NLP – Natural Language Processing
NLP or ‘Natural Language Processing’ is a set of text recognition solutions that can understand words and sentences formulated by users.
The aim is to analyze and understand a need expressed naturally by a human and be able to respond to it.
NLP groups together all the technologies that take raw text as input and then produces the desired result such as Natural Language Understanding, a summary or translation. In practical terms, NLP makes it possible to understand what a human being says, to process the data in the message, and to provide a natural language response.
NLU – a subfield of NLP
Natural Language Understanding (NLU) refers to the analysis of a written or spoken text in natural language and understanding its meaning. It is therefore a subfield of NLP.
NLP interprets what the client says or writes literally, while NLU identifies the intentions and the deeper meaning.
NLU is an algorithm that is trained to categorize information ‘inputs’ according to ‘semantic data classes’. The model finalized using neural networks is capable of determining whether X belongs to class Y, class Z, or any other class.
“I’m trying to get in touch Amazon, do you know the number?” The NLU will understand that the person wants to contact the multinational technology company.
“Where is the Amazon Forest located?” The NLU will understand the difference in intent with the previous sentence. We are talking about the rainforest here, not the company.
NLU is also able to recognize entities, i.e. words and expressions are recognized in the user’s request (input) and can determine the path of the conversation.
In our example of Amazon, the input is: Amazon + forest + located
Intent and entity
The understanding of natural language is therefore based on two key pieces of information: the intent and the entity.
The intent enables the understanding of the message from the user.
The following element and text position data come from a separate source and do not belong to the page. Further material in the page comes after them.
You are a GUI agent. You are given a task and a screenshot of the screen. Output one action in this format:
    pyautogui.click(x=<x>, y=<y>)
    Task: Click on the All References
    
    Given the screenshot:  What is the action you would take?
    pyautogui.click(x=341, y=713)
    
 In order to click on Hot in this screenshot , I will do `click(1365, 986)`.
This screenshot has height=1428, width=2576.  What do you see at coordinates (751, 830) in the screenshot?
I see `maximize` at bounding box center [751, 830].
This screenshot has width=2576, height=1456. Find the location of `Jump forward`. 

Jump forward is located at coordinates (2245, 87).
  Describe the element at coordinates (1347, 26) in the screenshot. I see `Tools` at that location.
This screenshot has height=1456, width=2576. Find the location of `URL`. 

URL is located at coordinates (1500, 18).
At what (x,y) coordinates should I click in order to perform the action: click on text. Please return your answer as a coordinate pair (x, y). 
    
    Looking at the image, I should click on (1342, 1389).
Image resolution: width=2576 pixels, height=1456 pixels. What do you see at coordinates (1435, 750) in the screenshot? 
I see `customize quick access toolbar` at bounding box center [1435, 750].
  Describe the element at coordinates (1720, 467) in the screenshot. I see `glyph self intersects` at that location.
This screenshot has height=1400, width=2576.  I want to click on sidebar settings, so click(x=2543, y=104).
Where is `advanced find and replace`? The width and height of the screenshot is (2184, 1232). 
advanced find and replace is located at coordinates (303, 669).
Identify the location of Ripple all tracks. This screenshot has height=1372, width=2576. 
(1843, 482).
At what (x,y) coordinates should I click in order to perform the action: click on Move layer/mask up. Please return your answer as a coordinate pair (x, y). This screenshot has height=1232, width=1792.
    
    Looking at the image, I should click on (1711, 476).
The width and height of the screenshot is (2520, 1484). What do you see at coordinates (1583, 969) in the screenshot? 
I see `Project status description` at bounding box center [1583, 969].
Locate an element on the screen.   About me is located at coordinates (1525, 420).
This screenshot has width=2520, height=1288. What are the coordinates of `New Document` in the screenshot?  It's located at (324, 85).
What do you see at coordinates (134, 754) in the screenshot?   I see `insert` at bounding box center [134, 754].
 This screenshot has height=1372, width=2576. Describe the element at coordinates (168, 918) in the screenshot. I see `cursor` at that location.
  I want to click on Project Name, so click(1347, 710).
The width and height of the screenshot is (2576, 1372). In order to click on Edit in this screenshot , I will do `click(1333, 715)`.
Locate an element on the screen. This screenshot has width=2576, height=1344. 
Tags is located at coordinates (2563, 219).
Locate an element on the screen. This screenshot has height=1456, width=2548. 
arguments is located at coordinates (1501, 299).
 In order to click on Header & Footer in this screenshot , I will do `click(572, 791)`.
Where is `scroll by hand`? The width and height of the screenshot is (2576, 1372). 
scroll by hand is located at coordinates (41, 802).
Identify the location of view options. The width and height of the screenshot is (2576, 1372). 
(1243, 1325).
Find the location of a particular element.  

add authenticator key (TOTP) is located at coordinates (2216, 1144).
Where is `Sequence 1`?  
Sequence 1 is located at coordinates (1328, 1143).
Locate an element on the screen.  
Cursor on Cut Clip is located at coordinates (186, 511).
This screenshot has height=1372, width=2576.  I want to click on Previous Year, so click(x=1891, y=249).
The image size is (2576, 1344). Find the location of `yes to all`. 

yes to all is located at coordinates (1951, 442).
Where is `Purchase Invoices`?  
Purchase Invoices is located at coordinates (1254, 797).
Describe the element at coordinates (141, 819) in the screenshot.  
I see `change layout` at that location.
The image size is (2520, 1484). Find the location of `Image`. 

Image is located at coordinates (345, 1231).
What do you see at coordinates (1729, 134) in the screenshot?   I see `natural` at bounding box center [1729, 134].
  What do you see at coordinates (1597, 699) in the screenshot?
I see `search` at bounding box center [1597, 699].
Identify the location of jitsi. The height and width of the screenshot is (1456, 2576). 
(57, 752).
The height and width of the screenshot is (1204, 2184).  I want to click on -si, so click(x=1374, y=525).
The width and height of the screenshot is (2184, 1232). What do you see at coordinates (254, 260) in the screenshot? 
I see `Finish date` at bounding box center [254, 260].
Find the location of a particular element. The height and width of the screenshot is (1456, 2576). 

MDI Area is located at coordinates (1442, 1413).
It is characterized by a typical syntactic structure found in the majority of inputs corresponding to the same objective.
The entity is a piece of information present in the user’s request, which is relevant to understand their objective. It is typically characterized by short words and expressions that are found in a large number of inputs corresponding to the same objective.
- Automatic dialogue summary
- Automatic translation
The callbot powered by artificial intelligence has an advanced understanding of natural language because of NLU. If this is not precise enough, human intervention is possible using a low-code conversational agent creation platform for instance.
NLU – NLP and speech recognition
Speech recognition is not a new topic. Historically, the first speech recognition goal was to accurately recognize 10 digits that were transmitted using a wired device (Davis et al., 1952). From 1960 onwards, numerical methods were introduced, and they were to effectively improve the recognition of individual components of speech, such as when you are asked to say 1, 2 or 3 over the phone. However, it will take much longer to tackle ‘continuous’ speech, which will remain rather complex for a long time (Haton et al., 2006).
Just like learning to read where you first learn the alphabet, then sounds, and eventually words, the transcription of speech has evolved over time with technology.
From the simplest to the most complex:
- Recognition of individual words
- Recognition of a string of words where only one person speaks
- Coarticulation where one phoneme can influence another. For example, In the sentence “I have to go”, the end of the word ‘have’ sounds like ‘f’
- Taking into account disruptive factors such as continuous speech or the variability of interlocutors, which has been made possible by advances in machine learning.
ASR or Automatic Speech Recognition
When dealing with speech interaction, it is essential to define a real-time transcription system for speech interaction.
This transcription phase takes place together with the analysis and comprehension stages.
The transcription uses algorithms called Automatic Speech Recognition (ASR), which generates a written version of the conversation in real time.
Simply put, you can think of ASR as a speech recognition software that lets someone make a voice request.
It then transforms this request into written text. The context of each word is analyzed by ASR in order to recognize the right word out of all its homonyms. So, when we say the word “Amazon” are we talking about the company or the forest? It is obviously the context of the sentence that will determine the optimal interpretation. This is where AI comes into play to find the true meaning of the question depending on the context.